In severe cases it is extremely important to act quickly. Brain cells are very sensitive to reduced oxygen levels. Once deprived of oxygen they will begin to die off within five minutes.

Treatment approaches can include osmotherapy using mannitol, diuretics to decrease fluid volume, corticosteroids to suppress the immune system, hypertonic saline, and surgical decompression to allow the brain tissue room to swell without compressive injury.

The ischemic (ischaemic) cascade is a series of biochemical reactions that are initiated in the brain and other aerobic tissues after seconds to minutes of ischemia (inadequate blood supply). This is typically secondary to stroke, injury, or cardiac arrest due to heart attack.

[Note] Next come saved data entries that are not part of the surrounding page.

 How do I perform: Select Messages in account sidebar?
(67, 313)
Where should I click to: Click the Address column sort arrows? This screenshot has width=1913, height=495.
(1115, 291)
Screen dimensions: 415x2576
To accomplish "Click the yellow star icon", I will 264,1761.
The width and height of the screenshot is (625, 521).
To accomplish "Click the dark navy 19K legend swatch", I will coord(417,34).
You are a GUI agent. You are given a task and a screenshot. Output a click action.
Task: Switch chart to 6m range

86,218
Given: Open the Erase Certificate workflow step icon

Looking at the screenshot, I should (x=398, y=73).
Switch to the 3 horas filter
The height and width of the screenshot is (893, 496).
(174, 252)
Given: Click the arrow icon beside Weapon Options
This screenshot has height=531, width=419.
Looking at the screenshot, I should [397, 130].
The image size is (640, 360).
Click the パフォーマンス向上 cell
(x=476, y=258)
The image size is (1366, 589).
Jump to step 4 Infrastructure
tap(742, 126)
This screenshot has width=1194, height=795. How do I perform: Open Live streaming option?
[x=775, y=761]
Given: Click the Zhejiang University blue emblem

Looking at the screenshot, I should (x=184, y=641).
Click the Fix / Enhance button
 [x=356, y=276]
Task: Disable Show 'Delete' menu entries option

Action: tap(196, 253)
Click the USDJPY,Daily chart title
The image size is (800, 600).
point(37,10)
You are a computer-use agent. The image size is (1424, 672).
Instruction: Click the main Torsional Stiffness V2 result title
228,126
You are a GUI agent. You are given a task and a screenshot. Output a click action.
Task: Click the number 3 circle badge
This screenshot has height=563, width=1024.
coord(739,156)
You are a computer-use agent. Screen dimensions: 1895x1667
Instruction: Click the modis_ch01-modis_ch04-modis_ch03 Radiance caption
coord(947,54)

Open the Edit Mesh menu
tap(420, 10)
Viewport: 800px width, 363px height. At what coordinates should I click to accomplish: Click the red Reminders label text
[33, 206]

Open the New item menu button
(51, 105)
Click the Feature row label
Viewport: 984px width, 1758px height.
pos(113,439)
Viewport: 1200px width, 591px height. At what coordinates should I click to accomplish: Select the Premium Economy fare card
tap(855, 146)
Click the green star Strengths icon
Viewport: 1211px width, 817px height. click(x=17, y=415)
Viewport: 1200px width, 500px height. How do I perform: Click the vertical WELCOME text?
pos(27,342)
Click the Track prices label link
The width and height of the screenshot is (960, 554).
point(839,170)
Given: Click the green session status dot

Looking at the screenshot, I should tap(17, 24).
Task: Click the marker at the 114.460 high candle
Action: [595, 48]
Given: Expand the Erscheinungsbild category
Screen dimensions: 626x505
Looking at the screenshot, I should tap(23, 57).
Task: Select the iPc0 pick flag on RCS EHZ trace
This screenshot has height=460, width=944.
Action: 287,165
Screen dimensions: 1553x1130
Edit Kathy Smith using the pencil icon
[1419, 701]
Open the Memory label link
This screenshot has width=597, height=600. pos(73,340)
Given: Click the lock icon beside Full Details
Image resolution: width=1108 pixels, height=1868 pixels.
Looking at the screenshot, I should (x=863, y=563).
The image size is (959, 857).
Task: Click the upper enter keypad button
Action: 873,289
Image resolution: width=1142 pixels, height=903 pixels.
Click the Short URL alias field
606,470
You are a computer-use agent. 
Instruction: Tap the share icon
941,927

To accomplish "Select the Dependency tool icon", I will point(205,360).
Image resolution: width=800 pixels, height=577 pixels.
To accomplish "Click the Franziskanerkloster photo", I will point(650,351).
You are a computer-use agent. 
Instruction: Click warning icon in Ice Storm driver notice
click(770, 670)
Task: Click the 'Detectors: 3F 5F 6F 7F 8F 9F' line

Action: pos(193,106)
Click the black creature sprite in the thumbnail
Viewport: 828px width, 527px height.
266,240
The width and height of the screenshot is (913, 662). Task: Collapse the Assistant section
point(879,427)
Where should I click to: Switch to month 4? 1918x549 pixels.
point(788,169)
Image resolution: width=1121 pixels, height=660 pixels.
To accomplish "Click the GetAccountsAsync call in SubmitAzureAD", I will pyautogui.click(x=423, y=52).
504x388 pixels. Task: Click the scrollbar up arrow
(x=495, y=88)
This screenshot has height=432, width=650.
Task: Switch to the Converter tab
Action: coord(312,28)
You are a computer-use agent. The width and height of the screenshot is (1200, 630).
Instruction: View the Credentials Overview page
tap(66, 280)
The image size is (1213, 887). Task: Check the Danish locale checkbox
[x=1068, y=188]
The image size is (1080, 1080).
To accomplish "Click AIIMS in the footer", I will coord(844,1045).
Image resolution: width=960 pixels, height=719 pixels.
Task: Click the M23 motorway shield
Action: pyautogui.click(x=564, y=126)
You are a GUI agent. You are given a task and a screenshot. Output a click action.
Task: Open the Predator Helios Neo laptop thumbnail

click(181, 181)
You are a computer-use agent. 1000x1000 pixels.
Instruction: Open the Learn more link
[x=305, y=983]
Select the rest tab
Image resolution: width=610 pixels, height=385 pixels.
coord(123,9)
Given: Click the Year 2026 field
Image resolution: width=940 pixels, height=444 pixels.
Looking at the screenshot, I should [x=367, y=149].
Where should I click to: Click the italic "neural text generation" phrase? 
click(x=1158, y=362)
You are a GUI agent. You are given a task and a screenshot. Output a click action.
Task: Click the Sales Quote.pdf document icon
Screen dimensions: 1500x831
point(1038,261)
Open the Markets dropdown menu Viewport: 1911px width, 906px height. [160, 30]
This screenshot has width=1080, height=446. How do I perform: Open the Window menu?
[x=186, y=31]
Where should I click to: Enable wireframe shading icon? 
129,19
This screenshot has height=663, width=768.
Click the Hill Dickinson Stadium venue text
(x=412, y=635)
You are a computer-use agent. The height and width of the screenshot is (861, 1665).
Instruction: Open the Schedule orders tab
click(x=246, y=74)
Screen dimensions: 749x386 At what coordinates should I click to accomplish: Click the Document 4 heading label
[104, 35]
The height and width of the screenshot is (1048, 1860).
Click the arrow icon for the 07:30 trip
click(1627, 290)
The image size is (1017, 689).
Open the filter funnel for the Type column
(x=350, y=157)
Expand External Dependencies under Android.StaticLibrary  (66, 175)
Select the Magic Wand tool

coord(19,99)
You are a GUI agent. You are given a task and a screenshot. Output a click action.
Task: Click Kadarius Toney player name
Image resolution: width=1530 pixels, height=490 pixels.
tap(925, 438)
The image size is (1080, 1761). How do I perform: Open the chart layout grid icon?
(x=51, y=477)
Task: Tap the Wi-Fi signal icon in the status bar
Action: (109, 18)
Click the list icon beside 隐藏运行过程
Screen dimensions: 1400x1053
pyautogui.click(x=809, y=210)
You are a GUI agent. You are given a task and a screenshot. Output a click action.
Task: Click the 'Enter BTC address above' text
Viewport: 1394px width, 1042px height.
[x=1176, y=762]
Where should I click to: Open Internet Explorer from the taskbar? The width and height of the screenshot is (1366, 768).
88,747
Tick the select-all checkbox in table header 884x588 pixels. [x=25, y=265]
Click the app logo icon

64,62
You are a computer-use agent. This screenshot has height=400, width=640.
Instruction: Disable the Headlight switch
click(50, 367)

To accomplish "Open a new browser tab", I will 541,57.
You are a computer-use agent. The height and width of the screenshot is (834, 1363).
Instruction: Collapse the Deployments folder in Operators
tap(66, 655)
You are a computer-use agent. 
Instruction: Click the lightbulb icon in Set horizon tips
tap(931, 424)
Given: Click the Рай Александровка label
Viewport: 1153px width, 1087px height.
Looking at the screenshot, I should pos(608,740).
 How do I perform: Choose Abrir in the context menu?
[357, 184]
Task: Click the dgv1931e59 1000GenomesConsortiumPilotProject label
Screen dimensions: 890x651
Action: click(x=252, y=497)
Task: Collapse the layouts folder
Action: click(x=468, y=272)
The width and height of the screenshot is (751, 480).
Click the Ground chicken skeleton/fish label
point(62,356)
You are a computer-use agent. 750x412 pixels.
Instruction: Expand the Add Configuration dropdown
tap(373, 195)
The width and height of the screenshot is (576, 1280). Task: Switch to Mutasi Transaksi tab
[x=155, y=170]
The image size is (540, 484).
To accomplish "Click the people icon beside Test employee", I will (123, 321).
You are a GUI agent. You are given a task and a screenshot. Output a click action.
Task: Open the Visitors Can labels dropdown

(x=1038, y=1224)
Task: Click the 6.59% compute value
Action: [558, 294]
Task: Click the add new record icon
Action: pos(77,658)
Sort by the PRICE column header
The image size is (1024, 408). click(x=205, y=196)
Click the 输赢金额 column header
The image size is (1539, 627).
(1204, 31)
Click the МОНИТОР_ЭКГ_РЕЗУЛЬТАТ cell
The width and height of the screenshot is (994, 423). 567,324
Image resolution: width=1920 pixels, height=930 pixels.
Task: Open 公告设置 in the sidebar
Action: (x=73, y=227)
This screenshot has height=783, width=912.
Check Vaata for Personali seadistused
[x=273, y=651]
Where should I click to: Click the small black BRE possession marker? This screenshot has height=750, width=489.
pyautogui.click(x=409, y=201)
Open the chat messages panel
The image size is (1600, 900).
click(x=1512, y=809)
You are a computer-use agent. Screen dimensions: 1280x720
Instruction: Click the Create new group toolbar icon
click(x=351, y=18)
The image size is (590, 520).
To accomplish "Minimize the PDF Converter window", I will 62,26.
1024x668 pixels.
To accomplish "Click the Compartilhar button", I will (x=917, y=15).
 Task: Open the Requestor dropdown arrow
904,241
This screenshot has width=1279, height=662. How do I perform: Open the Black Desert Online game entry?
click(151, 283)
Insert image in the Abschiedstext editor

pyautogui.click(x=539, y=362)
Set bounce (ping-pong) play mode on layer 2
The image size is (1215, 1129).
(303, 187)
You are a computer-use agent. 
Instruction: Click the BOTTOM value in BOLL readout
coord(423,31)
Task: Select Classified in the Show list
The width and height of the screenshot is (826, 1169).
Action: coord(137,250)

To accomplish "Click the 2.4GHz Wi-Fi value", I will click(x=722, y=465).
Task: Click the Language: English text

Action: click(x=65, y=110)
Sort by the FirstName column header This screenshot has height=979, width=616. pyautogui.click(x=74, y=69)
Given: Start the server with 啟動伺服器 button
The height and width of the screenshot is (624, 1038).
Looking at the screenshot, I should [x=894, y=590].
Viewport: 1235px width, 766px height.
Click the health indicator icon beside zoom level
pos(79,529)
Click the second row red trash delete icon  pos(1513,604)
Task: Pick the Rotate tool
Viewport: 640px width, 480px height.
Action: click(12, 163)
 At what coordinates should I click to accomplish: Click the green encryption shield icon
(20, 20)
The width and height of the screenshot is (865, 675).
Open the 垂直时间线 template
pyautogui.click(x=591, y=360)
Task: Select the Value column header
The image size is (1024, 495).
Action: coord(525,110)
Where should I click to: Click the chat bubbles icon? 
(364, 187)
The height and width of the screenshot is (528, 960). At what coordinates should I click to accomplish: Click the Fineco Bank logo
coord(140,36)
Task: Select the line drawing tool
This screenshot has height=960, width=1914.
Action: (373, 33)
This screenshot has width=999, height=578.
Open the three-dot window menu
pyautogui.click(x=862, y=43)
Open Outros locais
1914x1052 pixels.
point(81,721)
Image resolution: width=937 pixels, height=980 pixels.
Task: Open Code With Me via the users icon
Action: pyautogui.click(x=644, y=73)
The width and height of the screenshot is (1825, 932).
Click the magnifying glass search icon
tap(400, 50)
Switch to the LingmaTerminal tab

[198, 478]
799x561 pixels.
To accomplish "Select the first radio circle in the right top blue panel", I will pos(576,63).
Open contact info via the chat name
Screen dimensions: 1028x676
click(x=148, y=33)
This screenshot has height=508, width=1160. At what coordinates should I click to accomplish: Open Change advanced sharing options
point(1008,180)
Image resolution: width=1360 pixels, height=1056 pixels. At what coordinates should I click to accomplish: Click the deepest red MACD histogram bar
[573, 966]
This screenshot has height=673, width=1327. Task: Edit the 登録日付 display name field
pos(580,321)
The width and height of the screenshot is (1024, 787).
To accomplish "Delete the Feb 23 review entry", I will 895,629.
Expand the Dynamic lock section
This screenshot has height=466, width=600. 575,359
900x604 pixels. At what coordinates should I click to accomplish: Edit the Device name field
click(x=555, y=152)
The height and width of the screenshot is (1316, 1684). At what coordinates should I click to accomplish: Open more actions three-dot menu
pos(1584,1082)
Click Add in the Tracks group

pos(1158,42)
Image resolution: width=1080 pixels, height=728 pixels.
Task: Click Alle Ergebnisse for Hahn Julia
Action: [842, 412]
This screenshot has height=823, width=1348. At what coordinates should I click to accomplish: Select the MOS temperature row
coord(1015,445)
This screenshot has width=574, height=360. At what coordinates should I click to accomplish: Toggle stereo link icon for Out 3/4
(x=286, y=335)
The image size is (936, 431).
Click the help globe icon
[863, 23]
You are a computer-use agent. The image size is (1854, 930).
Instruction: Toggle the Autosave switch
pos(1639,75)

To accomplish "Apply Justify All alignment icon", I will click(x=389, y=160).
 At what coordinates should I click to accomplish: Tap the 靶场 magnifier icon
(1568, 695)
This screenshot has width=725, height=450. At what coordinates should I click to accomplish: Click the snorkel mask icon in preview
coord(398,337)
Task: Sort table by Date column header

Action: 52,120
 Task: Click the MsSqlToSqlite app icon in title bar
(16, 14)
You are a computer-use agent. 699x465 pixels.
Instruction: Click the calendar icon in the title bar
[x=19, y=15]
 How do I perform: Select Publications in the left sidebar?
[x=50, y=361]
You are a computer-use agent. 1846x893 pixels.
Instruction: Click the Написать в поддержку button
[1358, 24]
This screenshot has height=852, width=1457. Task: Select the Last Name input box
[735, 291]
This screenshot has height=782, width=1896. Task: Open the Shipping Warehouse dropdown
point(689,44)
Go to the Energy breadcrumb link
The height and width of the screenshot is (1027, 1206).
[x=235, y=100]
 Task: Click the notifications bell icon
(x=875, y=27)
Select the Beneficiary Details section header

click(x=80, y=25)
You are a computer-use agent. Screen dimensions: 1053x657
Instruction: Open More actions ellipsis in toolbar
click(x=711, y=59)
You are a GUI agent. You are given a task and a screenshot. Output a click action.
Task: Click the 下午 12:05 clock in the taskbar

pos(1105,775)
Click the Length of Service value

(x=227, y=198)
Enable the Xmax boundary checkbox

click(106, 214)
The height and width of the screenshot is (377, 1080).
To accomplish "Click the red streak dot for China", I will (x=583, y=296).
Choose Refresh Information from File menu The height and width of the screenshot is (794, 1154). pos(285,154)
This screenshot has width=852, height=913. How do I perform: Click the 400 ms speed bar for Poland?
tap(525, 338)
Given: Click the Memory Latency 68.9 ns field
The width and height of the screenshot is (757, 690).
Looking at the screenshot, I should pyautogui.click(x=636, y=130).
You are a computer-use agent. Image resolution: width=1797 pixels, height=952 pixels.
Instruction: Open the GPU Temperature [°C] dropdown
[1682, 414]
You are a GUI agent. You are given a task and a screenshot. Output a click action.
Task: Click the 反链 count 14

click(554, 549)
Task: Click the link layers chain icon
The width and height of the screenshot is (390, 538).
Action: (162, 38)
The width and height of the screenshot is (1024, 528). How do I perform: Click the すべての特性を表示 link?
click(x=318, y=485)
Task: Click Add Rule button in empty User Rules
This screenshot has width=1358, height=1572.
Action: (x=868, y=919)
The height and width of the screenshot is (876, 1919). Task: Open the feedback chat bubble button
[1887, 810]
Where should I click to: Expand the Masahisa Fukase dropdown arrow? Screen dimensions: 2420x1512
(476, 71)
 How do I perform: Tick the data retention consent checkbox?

Most ischemic neurons that die do so due to the activation of chemicals produced during and after ischemia. The ischemic cascade usually goes on for two to three hours but can last for days, even after normal blood flow returns.

A cascade is a series of events in which one event triggers the next, in a linear fashion. Thus "ischemic cascade" is actually a misnomer, since the events are not always linear: in some cases they are circular, and sometimes one event can cause or be caused by multiple events. In addition, cells receiving different amounts of blood may go through different chemical processes. Despite these facts, the ischemic cascade can be generally characterized as follows:

1. Lack of oxygen causes the neuron's normal process for making ATP for energy to fail.

2. The cell switches to anaerobic metabolism, producing lactic acid.

3. ATP-reliant ion transport pumps fail, causing the cell to become depolarized, allowing ions, including calcium (Ca), to flow into the cell.

4. The ion pumps can no longer transport calcium out of the cell, and intracellular calcium levels get too high.

5. The presence of calcium triggers the release of the excitatory amino acid neurotransmitter glutamate.

6. Glutamate stimulates AMPA receptors and Ca-permeable NMDA receptors, which open to allow more calcium into cells.

7. Excess calcium entry overexcites cells and causes the generation of harmful chemicals like free radicals, reactive oxygen species and calcium-dependent enzymes such as calpain, endonucleases, ATPases, and phospholipases in a process called excitotoxicity. Calcium can also cause the release of more glutamate.

8. As the cell's membrane is broken down by phospholipases, it becomes more permeable, and more ions and harmful chemicals flow into the cell.

9. Mitochondria break down, releasing toxins and apoptotic factors into the cell.

10. The caspase-dependent apoptosis cascade is initiated, causing cells to "commit suicide."

11. If the cell dies through necrosis, it releases glutamate and toxic chemicals into the environment around it. Toxins poison nearby neurons, and glutamate can overexcite them.

12. If and when the brain is reperfused, a number of factors lead to reperfusion injury.

13. An inflammatory response is mounted, and phagocytic cells engulf damaged but still viable tissue.

14. Harmful chemicals damage the blood–brain barrier.

15. Cerebral edema (swelling of the brain) occurs due to leakage of large molecules like albumins from blood vessels through the damaged blood brain barrier. These large molecules pull water into the brain tissue after them by osmosis. This "vasogenic edema" causes compression of and damage to brain tissue (Freye 2011; Acquired Mitochondropathy-A New Paradigm in Western Medicine Explaining Chronic Diseases).

The major cause of acute limb ischaemia is arterial thrombosis (85%), while embolic occlusion is responsible for 15% of cases. In rare instances, arterial aneurysm of the popliteal artery has been found to create a thrombosis or embolism resulting in ischaemia.